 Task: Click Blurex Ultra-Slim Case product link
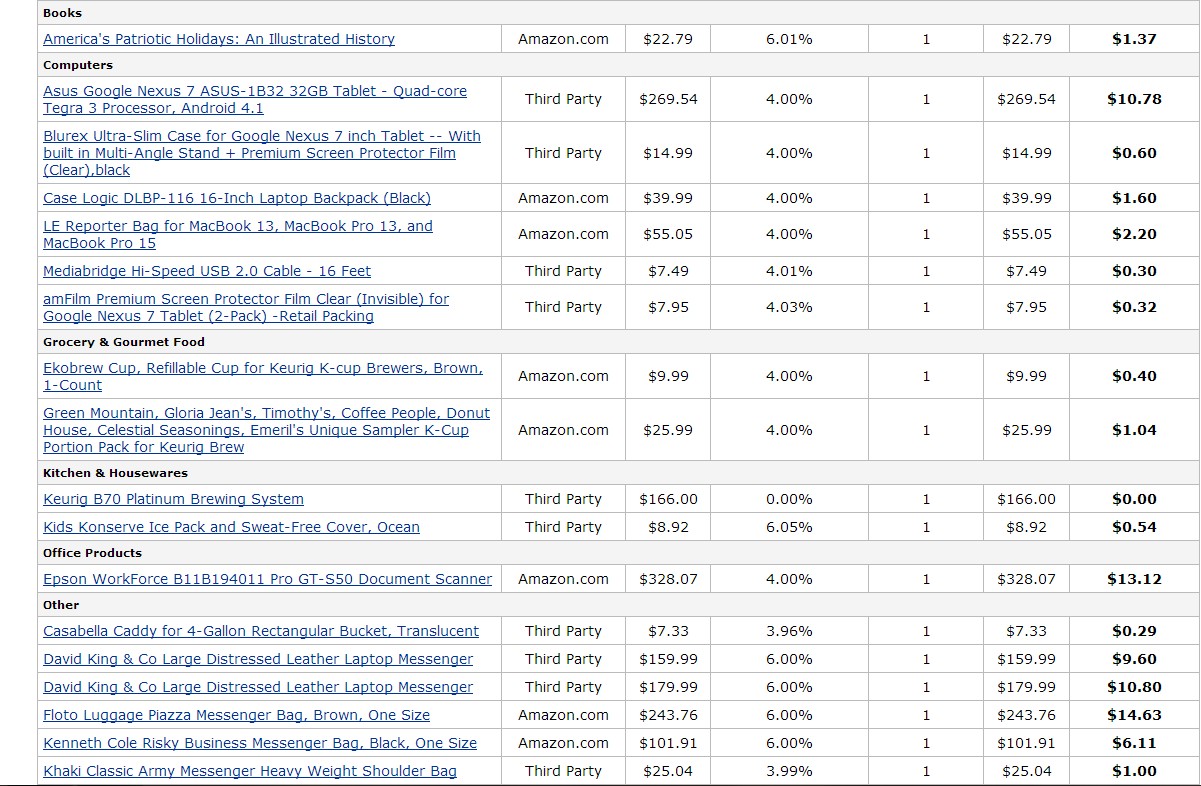[x=262, y=153]
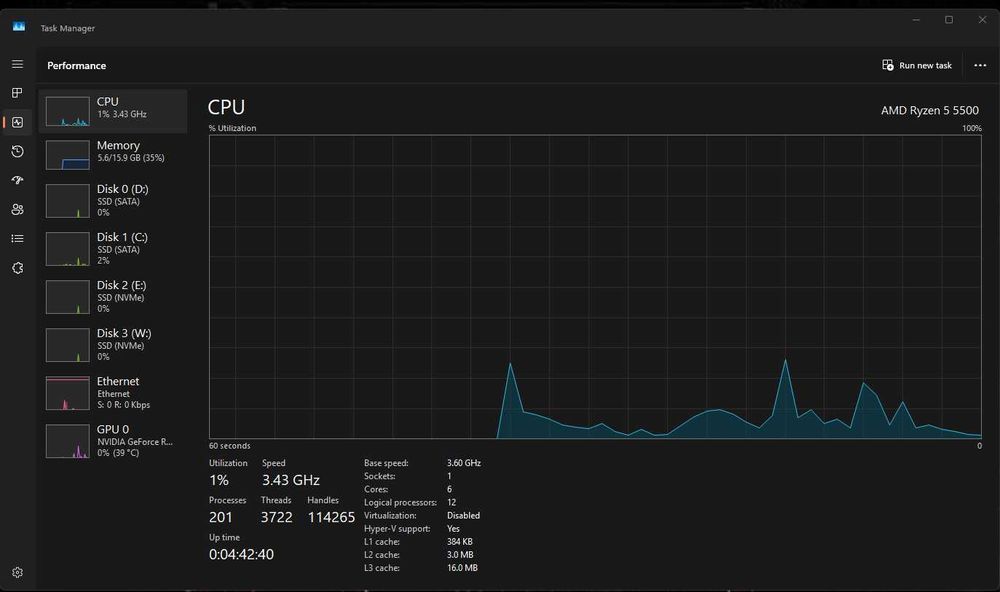Open the navigation hamburger menu
Viewport: 1000px width, 592px height.
click(x=17, y=64)
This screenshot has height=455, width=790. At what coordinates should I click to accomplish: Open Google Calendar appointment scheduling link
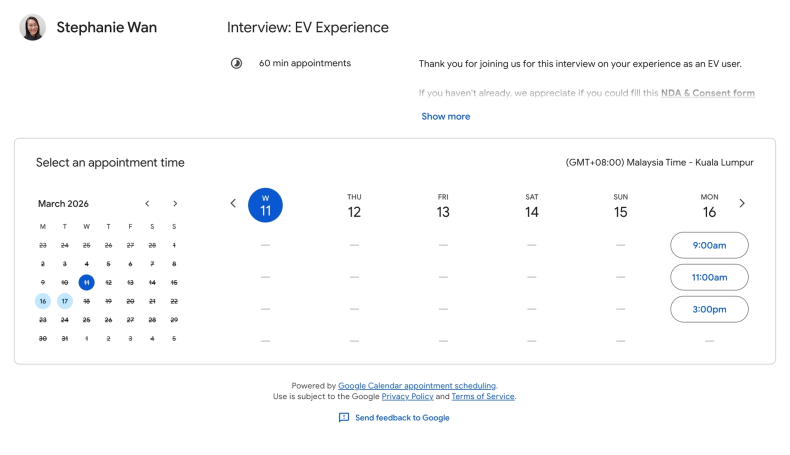416,386
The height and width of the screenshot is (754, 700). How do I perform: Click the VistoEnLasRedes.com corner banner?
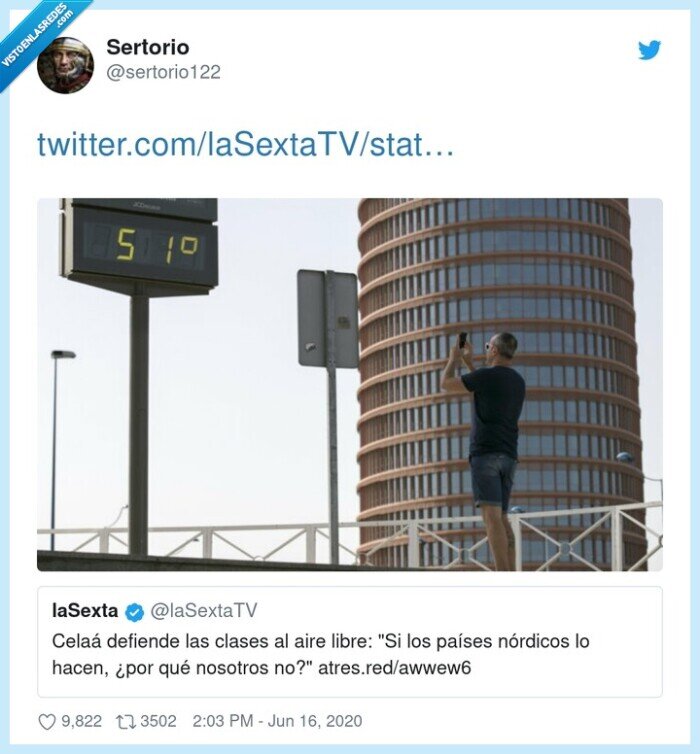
---------------
When you reproduce the entries above, keep every word exact and leave the images out.

SOLVED PROBLEM →
 Task: Click Blurex Ultra-Slim Case product link
[x=262, y=153]
Open the navigation hamburger menu
Viewport: 1000px width, 592px height.
click(x=17, y=64)
This screenshot has height=455, width=790. At what coordinates should I click to accomplish: Open Google Calendar appointment scheduling link
416,386
The height and width of the screenshot is (754, 700). How do I perform: Click the VistoEnLasRedes.com corner banner?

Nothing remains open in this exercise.